# Brat-Monkey



## Laurelin (Nov 2, 2006)

My agility instructor has started calling Mia Brat-Monkey. lol

See? It's not just me. 

She is progressing along but we're still having impulse control issues. 3rd week of class and she broke a stay and did all the obstacles in front of her. (A frame, hoop, jump jump, table) The jumps were set to standard poodle height and she still did them. She's never seen anything linked together either and yet she still did them all. 

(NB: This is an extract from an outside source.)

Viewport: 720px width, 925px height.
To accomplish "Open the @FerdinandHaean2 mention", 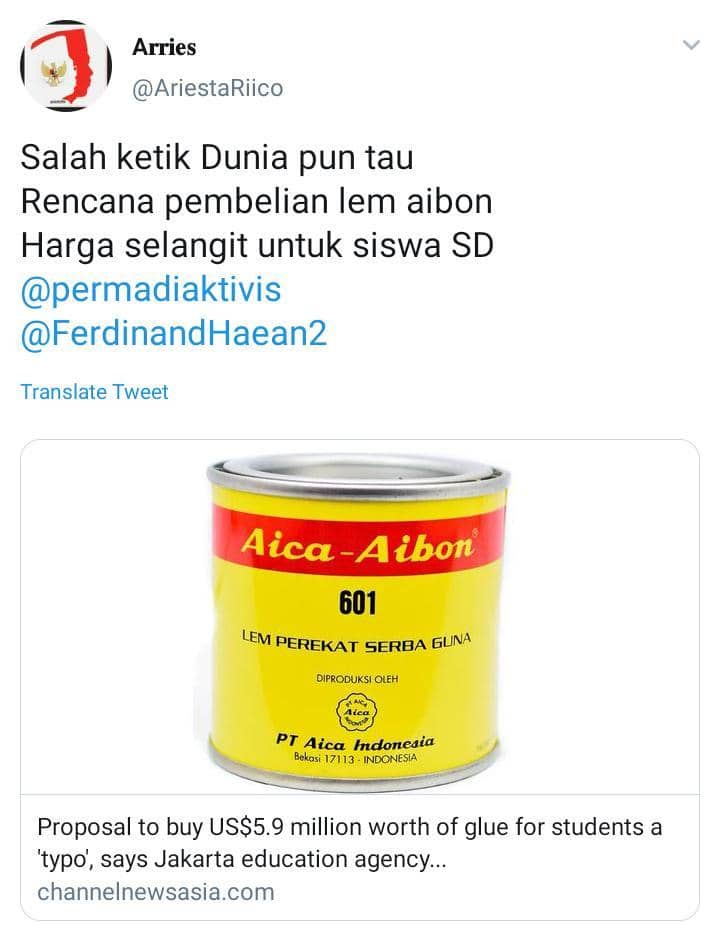I will (174, 334).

Soooo.... second half the class the other two dogs continued on with actual agility training while me, Mia, and the trainer sat and worked on 'sit' and 'stay'. We can't really continue on until her sit and stay are better in distracting environments. Her attention span is literally about 3 seconds long...

My instructor said the smartest dogs are typically the hardest to train and that she can tell Mia is one of those dogs looking for loopholes in everything. I love my Brat but sometimes she's a bit much. When she's on though, oh my gosh is she ON. If I can get up to par in my handling skills, Mia is going to rock. But sometimes I feel very out of my league with her to be honest.


----------



## Finkie_Mom (Mar 2, 2010)

OMG I think we're living the same life... Kimma was a NIGHTMARE tonight (going to make a ranting post about it in a minute...).

It's like the girl has never heard the word "wait" before! Ugh... But we get the dogs we get for a reason, right??

...Right??? LOL

Things will get better (at least that's what I keep telling myself!!!). 

If anyone can work it with Mia, you can. Keep it positive!!!


----------



## agility collie mom (Jan 26, 2008)

I have one of those too. Savannah can be a handful in class. You can just see the cogs turning. At times she just does it to make people laugh. My instructor calls her a "booger" sometimes. I like Brat-Monkey a lot better!


----------